CONSEGNA
Aggiorna il passo dell'ordinanza che si apre con le parole "avverso la sentenza" e si chiude con "Dott. TEDESCO GIUSEPPE.", e riscrivilo mettendo "udienza pubblica" al posto di "camera di consiglio".

ESTRATTO DEL TESTO
==============================

SEZIONE SESTA CIVILE

SOTTOSEZIONE 2

Composta dagli Ill.mi Sigg.ri Magistrati:

Dott. ORILIA Lorenzo – Presidente –

Dott. FALASCHI Milena – Consigliere –

Dott. ABETE Luigi – Consigliere –

Dott. TEDESCO Giuseppe – rel. Consigliere –

Dott. CASADONTE Annamaria – Consigliere –

ha pronunciato la seguente:

ORDINANZA

sul ricorso 13852-2020 proposto da:

P.R., rappresentato e difeso dall’avv. ALFREDO GAETANO in virtù di procura speciale in calce al ricorso;

– ricorrente –

contro

G.G., P.E., P.A., P.S., P.V., elettivamente domiciliati in CROTONE, VIA TORINO, 119/B, presso lo studio dell’avvocato CATERINA BILOITI, che li rappresenta e difende;

– controricorrente –

avverso la sentenza n. 105/2020 della CORTE D’APPELLO di CATANZARO, depositata il 27/01/2020.;

udita la relazione della causa svolta nella camera di consiglio del 19/05/2021 dal Consigliere Dott. TEDESCO GIUSEPPE.

FATTI DI CAUSA E RAGIONI DELLA DECISIONE

La Corte d’appello di Catanzaro, in riforma della sentenza di primo grado, resa nella causa promossa da P.G. e P.V. nei confronti di P.R., riguardante la duplice successione dei comuni genitori, ha dapprima accertato, con sentenza non definitiva, che la compravendita della nuda proprietà di un immobile, intercorsa fra i genitori e il convenuto P.R., simulava una donazione; quindi, con sentenza definitiva, per quanto interessa in questa sede, essa ha ridotto la donazione in favore dei legittimari attori, dopo avere rilevato che, in assenza di beni relitti, il bene al quale rapportare la lesione era solo quello donato.

==============================

DATI
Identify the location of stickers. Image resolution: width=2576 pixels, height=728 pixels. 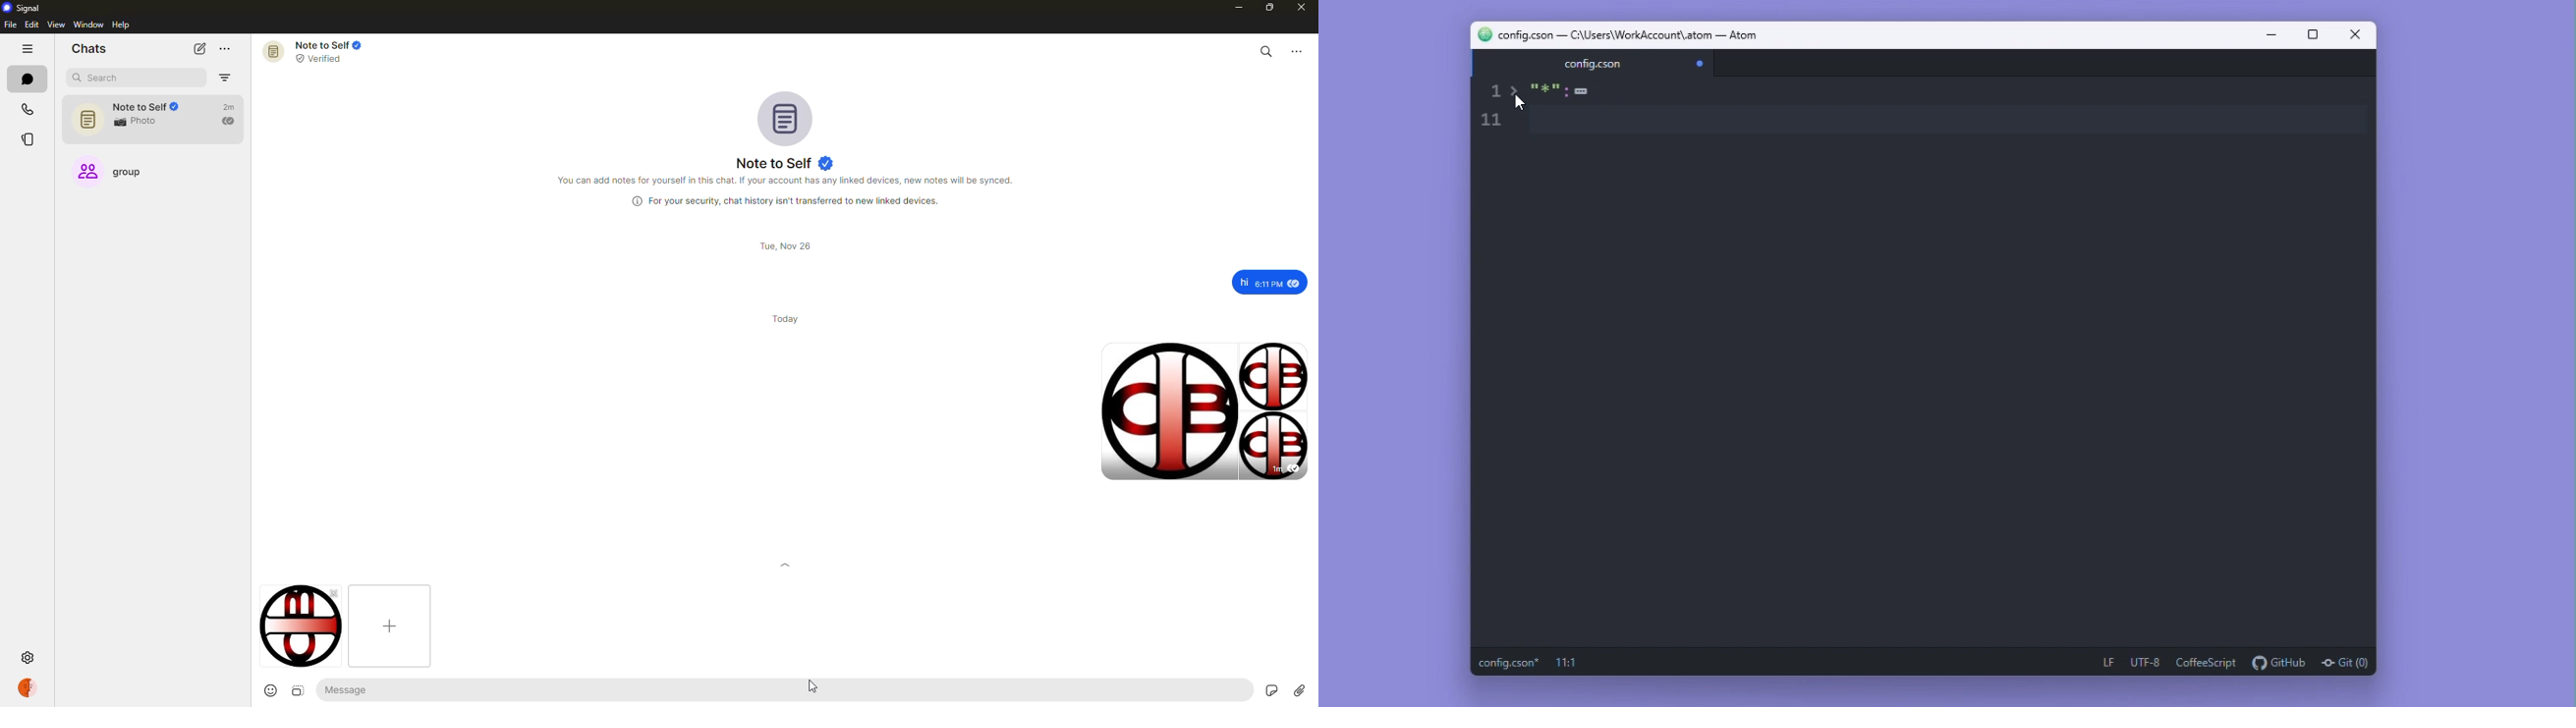
(1269, 689).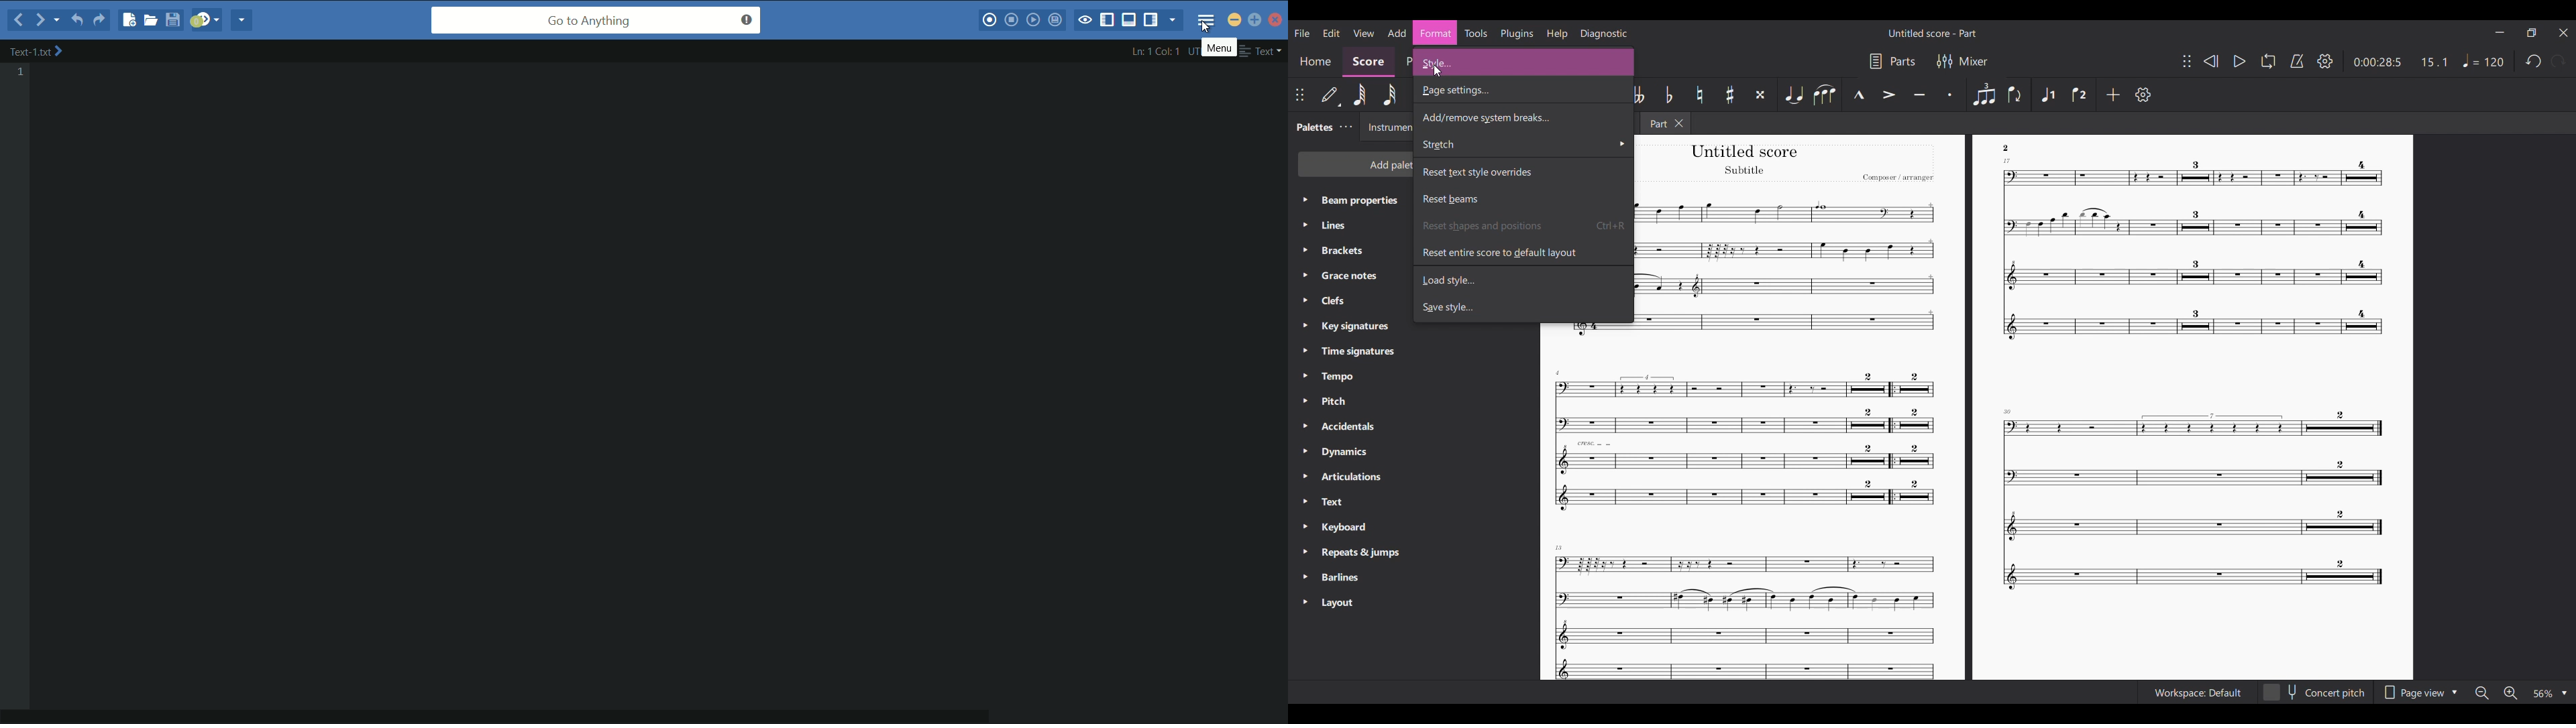 The image size is (2576, 728). Describe the element at coordinates (1151, 20) in the screenshot. I see `show/hide right pane` at that location.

==============================

ESERCIZIO SVOLTO
avverso la sentenza n. 105/2020 della CORTE D’APPELLO di CATANZARO, depositata il 27/01/2020.;

udita la relazione della causa svolta nella udienza pubblica del 19/05/2021 dal Consigliere Dott. TEDESCO GIUSEPPE.